Everyone at the Adam Smith Institute is saddened to learn of the death of John Marks, the veteran campaigner for transparency and higher standards in the state school system.
Today it is hard to remember – well, perhaps not so hard – that in the 1960s and 1970s state school teachers consistently refused to make their examination results public. They argued that examination results were only a part of what makes a well-rounded citizen, that parents would not understand what the results meant, and that 'league tables' of school examination performance would stigmatise those performing most poorly.
Whatever small grain of truth there might have been in these claims, the net result was that taxpayers were pouring millions into a school system, with no way of finding out what if anything their money was buying. And parents had absolutely no information on which to judge the quality of their school.

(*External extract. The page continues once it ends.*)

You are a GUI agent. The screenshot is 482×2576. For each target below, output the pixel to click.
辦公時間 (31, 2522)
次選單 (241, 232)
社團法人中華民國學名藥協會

When John Marks and colleagues initiated a private survey to gather school examination results, many schools – and indeed entire education authorities – refused to send him any results.
Eventually Margaret Thatcher's administration accepted the need for transparency in school performance measures, and published the 'league tables' – exposing the so-called 'hidden garden' of education and leading to a huge focus on standards, in particular the exposure of bad schools and bad teachers who were ruining the prospects of generations of young people.
A physics teacher at North London Polytechnic, he also exposed the political corruption of the higher education sector, where independent-minded teachers were being sidelined and worn down for standing up to the perversion of the curriculum, and the widespread denial of free speech and debate, that was occurring as a result of the domination of Marxist students, teachers and administrators.